> [AIM OF THE TASK]:
Set down the data that follows again, exactly as written.

Stored records

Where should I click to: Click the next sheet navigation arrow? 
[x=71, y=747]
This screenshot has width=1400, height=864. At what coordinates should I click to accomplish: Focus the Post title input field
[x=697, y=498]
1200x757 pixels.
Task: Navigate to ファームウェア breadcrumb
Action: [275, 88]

> [RESPONSE TO THIS TASK]:
Where should I click to: Click the next sheet navigation arrow? 
[x=71, y=747]
This screenshot has width=1400, height=864. At what coordinates should I click to accomplish: Focus the Post title input field
[x=697, y=498]
1200x757 pixels.
Task: Navigate to ファームウェア breadcrumb
Action: [275, 88]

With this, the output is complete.